Rooting for the Survivor: What Epic Films Teach Us About War
- Frazer Macdonald Hay
- 7 days ago
- 3 min read
By Frazer Macdonald Hay

About halfway through Avatar: Fire and Ash, it occurred to me that I was rooting for someone I would never be.
This is not a complaint about the film. It is doing precisely what epic stories have always done, and doing it very well. The unease lies elsewhere: in how instinctively we accept the perspective it offers. Entire villages burn. Creatures fall from the sky. Bodies accumulate in the background. Yet our emotional investment remains firmly fixed on the survival of the leader and his small circle.
The hero lives. The rest provide context.
Fire and Ash intensifies this familiar arrangement. The Sully family’s grief is carefully foregrounded. Neytiri’s rage is understandable, even righteous. Jake Sully’s struggle to hold together leadership and loss is treated with seriousness and care. Meanwhile, countless others (warriors, villagers, animals) appear briefly, often beautifully, and then die. Their sacrifice gives weight to the story without demanding attention of its own.
This is not a flaw. It is the grammar of myth.
Epic narratives, from Homer onwards, have trained us to identify upwards. We follow kings, generals, chosen figures. Their companions die heroically, which grants those deaths meaning. The wider mass dies anonymously, which spares us the trouble of grief. A handful of named losses stands in for thousands of unnamed ones. The emotional economy is efficient and time-tested.
Cinema perfects this economy. We are invited to feel sorrow, outrage, even moral clarity, but only within strict limits. We mourn the son, not the platoon. We grieve the elder, not the hundreds of homes reduced to ash. The camera knows where to linger and where not to.
What makes this worth noticing is how readily we go along with it. No one in the audience imagines themselves as the background casualty. We are not the sea creatures hurled into battle at someone else’s command. We are not the villagers who never return. We are certainly not the unrecorded dead whose names never trouble the script. We are the leader, or at least close enough to him to matter.
Statistically, of course, this is implausible.
In reality, most of us would inhabit the margins of such stories. We would be among those told to follow, to flee, or to fight with only the vaguest sense of strategy or outcome. We would be brave, useful, expendable, and swiftly forgotten once the decisive confrontation had been resolved.
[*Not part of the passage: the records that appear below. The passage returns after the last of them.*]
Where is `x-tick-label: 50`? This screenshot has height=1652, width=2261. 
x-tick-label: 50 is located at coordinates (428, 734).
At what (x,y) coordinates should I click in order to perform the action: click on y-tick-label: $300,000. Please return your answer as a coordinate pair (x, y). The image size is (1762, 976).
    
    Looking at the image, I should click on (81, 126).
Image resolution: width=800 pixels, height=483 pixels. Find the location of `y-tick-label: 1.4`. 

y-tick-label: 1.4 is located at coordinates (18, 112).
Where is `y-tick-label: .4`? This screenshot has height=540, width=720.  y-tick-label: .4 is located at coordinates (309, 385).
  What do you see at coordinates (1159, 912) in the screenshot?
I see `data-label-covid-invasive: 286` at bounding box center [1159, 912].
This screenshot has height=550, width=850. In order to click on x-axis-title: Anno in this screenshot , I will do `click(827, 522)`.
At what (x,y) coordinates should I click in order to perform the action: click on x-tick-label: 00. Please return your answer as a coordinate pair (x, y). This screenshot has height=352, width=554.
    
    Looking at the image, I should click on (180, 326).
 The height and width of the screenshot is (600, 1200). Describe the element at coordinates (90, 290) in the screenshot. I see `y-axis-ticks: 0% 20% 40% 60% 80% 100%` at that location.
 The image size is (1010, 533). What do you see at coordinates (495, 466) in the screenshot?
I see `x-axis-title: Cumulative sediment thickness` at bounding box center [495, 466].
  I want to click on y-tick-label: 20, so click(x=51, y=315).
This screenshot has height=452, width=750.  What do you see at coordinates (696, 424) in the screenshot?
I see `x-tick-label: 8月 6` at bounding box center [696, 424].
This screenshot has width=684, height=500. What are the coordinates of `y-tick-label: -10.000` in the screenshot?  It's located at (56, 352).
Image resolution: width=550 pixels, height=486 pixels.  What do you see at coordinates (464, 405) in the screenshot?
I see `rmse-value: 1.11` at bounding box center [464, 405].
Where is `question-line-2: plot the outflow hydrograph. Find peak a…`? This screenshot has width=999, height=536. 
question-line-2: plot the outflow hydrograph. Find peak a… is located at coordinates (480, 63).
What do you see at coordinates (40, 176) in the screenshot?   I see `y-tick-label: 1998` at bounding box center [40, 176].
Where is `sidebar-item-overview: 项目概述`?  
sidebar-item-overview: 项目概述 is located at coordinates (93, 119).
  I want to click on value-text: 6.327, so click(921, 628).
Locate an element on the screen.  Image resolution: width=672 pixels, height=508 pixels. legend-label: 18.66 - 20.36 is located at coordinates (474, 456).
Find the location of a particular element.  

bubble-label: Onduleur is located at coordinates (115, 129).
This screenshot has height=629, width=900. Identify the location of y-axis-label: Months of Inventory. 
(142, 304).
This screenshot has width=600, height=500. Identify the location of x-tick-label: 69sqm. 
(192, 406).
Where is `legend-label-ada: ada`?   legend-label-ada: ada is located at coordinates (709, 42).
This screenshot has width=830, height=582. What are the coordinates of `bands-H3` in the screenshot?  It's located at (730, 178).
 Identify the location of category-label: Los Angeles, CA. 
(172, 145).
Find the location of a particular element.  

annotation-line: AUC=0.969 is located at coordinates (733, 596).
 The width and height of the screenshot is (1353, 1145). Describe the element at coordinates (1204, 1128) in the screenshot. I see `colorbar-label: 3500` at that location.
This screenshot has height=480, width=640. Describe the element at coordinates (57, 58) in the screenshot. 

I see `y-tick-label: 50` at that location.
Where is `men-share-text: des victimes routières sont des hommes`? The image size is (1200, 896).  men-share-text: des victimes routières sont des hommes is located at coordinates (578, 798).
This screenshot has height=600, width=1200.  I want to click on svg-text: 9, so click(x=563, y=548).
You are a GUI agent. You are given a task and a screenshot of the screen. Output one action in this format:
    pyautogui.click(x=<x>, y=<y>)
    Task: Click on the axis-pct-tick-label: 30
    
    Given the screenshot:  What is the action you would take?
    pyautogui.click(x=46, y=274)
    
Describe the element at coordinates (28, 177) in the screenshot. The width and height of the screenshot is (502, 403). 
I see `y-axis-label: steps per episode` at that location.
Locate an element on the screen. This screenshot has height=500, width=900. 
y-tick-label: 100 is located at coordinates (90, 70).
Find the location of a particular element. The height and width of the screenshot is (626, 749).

The discomfort deepens when one notices how easily this narrative migrates from cinema to politics. Nations, like films, tell stories through leaders. Wars are framed as tests of resolve, destiny, or moral clarity rather than as systems for managing mass loss. The survival of those at the centre becomes proof of legitimacy. The deaths below are regrettable, but necessary.
History, written later, tends to cooperate. Leaders are named, photographed, remembered. The fallen are aggregated. Memorials list numbers. Occasionally, names, if space allows.
This does not require cynicism or malice. It requires only habit.
Over centuries, we have learned to see conflict from the vantage point of those least likely to pay its full price. The hero’s wound matters because it heals. The crowd’s wounds do not, so they remain out of focus. We leave the cinema relieved: the leader survived. Order, of a sort, is restored.
One can imagine a more realistic version of the epic. It would end abruptly. The hero would be injured or dead off-screen. The village would be gone. The camera would linger not on victory but on the aftermath. There would be no swelling music, only administrative silence. Eywa, regrettably, would be unavailable for comment.
Such a film would not perform well.
Which may explain why we prefer the version we are given. Epic stories are not designed for accuracy. They are designed for reassurance. They tell us that loss is meaningful, that leadership redeems devastation, and that survival at the centre justifies destruction at the edges. They allow us to experience the emotional charge of conflict without confronting its true distribution.
We cheer not because we are cruel, but because cheering is easier than counting.
The strange thing is not that we believe these stories, but that we recognise them instantly, and feel comforted when they end as expected. The hero stands. The survivors gather. The dead recede into background detail. The credits roll.
Somewhere behind us, the battlefield remains.